CaptainEureka opened a new issue, #2057:
URL: https://github.com/apache/iceberg-python/issues/2057

   ### Apache Iceberg version
   
   0.9.1 (latest release)
   
   ### Please describe the bug 🐞
   
   When attempting to add Parquet files to an Iceberg table using 
`Table.add_files`, the operation fails if a column defined as `DecimalType` in 
the Iceberg schema is physically stored as `FIXED_LEN_BYTE_ARRAY` in the 
Parquet file, *even if* the decimal's precision would typically map to `INT32` 
or `INT64` according to Iceberg's preferred Parquet mapping.
   
   I see in the Iceberg Spec that on-write the mapping is correct. However, the 
current behaviour seems to overly restrict the physical Parquet type for 
decimals during the file addition process. I believe this greatly limits the 
*kinds* of parquet files that can be "added" to an Iceberg table this way.

Item coordinate data
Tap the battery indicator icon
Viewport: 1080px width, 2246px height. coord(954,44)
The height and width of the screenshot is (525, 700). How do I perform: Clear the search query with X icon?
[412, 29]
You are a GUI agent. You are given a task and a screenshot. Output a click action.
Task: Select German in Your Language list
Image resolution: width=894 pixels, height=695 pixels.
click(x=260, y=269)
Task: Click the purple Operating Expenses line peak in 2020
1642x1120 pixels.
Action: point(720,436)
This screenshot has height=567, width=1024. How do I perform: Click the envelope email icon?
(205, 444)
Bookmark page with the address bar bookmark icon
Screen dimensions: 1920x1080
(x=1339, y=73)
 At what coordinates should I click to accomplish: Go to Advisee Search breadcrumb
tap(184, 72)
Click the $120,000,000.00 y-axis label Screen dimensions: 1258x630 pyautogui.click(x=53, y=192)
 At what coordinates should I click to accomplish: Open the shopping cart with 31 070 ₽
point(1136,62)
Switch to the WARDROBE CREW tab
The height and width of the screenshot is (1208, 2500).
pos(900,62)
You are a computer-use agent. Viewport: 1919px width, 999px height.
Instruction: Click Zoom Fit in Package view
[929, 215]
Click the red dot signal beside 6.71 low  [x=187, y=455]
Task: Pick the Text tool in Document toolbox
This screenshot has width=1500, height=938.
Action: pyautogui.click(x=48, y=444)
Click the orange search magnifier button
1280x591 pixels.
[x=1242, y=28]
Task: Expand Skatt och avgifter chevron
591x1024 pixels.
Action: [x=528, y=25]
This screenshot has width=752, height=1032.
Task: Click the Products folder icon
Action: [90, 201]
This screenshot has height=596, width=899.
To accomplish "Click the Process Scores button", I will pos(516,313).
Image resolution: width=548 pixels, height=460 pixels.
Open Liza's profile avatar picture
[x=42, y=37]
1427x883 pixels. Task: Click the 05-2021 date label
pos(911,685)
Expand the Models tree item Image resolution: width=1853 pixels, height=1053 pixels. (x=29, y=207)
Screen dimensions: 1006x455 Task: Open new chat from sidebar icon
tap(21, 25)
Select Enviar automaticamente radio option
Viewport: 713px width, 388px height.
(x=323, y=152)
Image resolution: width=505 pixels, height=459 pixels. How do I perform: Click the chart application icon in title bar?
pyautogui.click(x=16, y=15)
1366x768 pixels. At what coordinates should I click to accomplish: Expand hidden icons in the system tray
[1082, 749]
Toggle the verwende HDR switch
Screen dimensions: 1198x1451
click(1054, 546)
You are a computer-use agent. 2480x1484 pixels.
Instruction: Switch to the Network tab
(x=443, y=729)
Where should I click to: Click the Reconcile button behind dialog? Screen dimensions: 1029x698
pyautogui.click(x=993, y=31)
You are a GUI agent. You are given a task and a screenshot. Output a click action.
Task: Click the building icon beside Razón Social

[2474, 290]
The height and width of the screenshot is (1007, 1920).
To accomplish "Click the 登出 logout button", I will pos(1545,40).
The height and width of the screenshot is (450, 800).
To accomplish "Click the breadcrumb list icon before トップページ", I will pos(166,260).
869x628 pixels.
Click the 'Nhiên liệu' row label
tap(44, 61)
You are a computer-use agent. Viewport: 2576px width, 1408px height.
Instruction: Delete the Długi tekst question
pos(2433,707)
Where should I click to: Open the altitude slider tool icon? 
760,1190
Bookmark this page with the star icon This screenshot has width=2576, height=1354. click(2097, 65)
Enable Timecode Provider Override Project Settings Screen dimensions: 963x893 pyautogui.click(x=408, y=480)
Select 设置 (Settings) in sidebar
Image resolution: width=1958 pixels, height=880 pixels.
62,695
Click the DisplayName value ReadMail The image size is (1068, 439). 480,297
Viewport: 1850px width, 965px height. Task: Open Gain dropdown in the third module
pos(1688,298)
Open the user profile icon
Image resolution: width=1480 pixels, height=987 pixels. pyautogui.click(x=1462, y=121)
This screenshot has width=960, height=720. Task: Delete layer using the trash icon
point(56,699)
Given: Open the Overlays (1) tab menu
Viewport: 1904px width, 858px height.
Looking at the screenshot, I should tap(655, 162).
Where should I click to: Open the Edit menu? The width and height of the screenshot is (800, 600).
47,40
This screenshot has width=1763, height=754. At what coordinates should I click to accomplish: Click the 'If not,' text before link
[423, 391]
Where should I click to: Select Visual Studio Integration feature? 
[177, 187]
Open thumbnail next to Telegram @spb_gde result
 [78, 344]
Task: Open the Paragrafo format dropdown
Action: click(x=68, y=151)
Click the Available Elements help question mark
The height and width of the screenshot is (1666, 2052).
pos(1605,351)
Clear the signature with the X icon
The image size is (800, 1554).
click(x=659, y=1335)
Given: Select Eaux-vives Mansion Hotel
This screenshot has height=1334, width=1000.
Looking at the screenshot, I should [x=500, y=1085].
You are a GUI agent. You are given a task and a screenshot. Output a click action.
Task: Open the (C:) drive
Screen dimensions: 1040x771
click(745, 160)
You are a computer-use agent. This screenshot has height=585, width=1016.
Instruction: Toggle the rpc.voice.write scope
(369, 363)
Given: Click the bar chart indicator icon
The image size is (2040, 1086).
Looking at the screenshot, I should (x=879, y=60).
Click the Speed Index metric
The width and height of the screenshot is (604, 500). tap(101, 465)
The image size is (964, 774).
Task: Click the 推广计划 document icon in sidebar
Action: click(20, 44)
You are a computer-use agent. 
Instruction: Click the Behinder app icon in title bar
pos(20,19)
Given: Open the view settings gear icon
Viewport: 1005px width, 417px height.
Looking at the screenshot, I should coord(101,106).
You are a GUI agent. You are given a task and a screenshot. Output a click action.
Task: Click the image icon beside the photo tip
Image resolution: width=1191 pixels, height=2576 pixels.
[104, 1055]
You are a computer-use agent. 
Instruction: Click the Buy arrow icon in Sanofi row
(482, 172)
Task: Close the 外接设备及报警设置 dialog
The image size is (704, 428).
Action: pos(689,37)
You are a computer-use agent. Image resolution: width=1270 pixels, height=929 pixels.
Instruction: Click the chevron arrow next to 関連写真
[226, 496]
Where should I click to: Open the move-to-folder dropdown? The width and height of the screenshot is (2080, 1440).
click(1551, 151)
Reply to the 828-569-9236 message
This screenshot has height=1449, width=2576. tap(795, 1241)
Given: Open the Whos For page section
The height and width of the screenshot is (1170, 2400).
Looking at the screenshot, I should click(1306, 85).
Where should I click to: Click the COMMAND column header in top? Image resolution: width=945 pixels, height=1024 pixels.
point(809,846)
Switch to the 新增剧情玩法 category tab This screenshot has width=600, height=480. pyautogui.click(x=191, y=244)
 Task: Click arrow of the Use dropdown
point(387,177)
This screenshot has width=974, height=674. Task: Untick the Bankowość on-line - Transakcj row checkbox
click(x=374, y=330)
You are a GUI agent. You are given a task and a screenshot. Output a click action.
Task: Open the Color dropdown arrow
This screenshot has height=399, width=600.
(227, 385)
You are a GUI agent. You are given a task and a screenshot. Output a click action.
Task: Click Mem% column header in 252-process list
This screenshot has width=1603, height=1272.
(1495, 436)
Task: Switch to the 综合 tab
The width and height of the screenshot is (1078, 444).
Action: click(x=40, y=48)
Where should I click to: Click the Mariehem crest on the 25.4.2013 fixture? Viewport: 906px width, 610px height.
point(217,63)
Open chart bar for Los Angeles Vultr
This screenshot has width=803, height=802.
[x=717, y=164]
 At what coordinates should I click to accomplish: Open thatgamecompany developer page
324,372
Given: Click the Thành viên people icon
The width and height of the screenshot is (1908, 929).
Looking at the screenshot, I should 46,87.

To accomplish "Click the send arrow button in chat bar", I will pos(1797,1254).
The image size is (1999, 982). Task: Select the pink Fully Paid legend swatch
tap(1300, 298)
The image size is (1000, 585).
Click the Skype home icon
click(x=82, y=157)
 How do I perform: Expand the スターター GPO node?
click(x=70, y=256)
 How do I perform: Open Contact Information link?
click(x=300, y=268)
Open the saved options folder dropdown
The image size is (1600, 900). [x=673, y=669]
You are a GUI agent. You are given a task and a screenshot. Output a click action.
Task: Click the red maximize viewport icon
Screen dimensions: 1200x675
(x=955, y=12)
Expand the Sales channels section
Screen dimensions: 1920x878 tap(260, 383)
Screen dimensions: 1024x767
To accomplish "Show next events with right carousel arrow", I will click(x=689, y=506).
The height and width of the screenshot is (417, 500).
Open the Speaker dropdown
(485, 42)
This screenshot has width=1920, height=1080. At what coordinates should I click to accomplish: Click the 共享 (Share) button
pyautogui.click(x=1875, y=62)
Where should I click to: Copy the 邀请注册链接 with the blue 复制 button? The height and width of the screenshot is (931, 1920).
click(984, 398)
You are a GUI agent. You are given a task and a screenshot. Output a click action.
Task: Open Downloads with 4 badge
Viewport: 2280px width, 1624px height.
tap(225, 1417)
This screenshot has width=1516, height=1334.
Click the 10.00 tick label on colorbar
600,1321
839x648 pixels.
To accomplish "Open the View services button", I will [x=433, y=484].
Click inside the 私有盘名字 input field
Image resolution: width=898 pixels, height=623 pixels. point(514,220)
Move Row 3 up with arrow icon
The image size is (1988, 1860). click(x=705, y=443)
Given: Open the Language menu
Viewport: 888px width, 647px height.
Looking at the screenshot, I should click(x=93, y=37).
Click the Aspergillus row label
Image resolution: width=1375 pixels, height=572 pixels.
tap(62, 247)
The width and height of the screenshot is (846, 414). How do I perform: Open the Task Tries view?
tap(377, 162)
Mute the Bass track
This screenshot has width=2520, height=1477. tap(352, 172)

- **REQUIRED WORK**:
A. Quote the Iceberg bug report in full, word for word.
B. From the entries, print the part that opens with the line containing "You are a computer-use agent. Viewport: 2576px" and closes with the line containing "Looking at the screenshot, I should (x=879, y=60).", both ends included.
These entries are unrelated to the Iceberg bug report.

- **RESULTS BY TASK**:
A.
CaptainEureka opened a new issue, #2057:
URL: https://github.com/apache/iceberg-python/issues/2057

   ### Apache Iceberg version
   
   0.9.1 (latest release)
   
   ### Please describe the bug 🐞
   
   When attempting to add Parquet files to an Iceberg table using 
`Table.add_files`, the operation fails if a column defined as `DecimalType` in 
the Iceberg schema is physically stored as `FIXED_LEN_BYTE_ARRAY` in the 
Parquet file, *even if* the decimal's precision would typically map to `INT32` 
or `INT64` according to Iceberg's preferred Parquet mapping.
   
   I see in the Iceberg Spec that on-write the mapping is correct. However, the 
current behaviour seems to overly restrict the physical Parquet type for 
decimals during the file addition process. I believe this greatly limits the 
*kinds* of parquet files that can be "added" to an Iceberg table this way.

B.
You are a computer-use agent. Viewport: 2576px width, 1408px height.
Instruction: Delete the Długi tekst question
pos(2433,707)
Where should I click to: Open the altitude slider tool icon? 
760,1190
Bookmark this page with the star icon This screenshot has width=2576, height=1354. click(2097, 65)
Enable Timecode Provider Override Project Settings Screen dimensions: 963x893 pyautogui.click(x=408, y=480)
Select 设置 (Settings) in sidebar
Image resolution: width=1958 pixels, height=880 pixels.
62,695
Click the DisplayName value ReadMail The image size is (1068, 439). 480,297
Viewport: 1850px width, 965px height. Task: Open Gain dropdown in the third module
pos(1688,298)
Open the user profile icon
Image resolution: width=1480 pixels, height=987 pixels. pyautogui.click(x=1462, y=121)
This screenshot has width=960, height=720. Task: Delete layer using the trash icon
point(56,699)
Given: Open the Overlays (1) tab menu
Viewport: 1904px width, 858px height.
Looking at the screenshot, I should tap(655, 162).
Where should I click to: Open the Edit menu? The width and height of the screenshot is (800, 600).
47,40
This screenshot has width=1763, height=754. At what coordinates should I click to accomplish: Click the 'If not,' text before link
[423, 391]
Where should I click to: Select Visual Studio Integration feature? 
[177, 187]
Open thumbnail next to Telegram @spb_gde result
 [78, 344]
Task: Open the Paragrafo format dropdown
Action: click(x=68, y=151)
Click the Available Elements help question mark
The height and width of the screenshot is (1666, 2052).
pos(1605,351)
Clear the signature with the X icon
The image size is (800, 1554).
click(x=659, y=1335)
Given: Select Eaux-vives Mansion Hotel
This screenshot has height=1334, width=1000.
Looking at the screenshot, I should [x=500, y=1085].
You are a GUI agent. You are given a task and a screenshot. Output a click action.
Task: Open the (C:) drive
Screen dimensions: 1040x771
click(745, 160)
You are a computer-use agent. This screenshot has height=585, width=1016.
Instruction: Toggle the rpc.voice.write scope
(369, 363)
Given: Click the bar chart indicator icon
The image size is (2040, 1086).
Looking at the screenshot, I should (x=879, y=60).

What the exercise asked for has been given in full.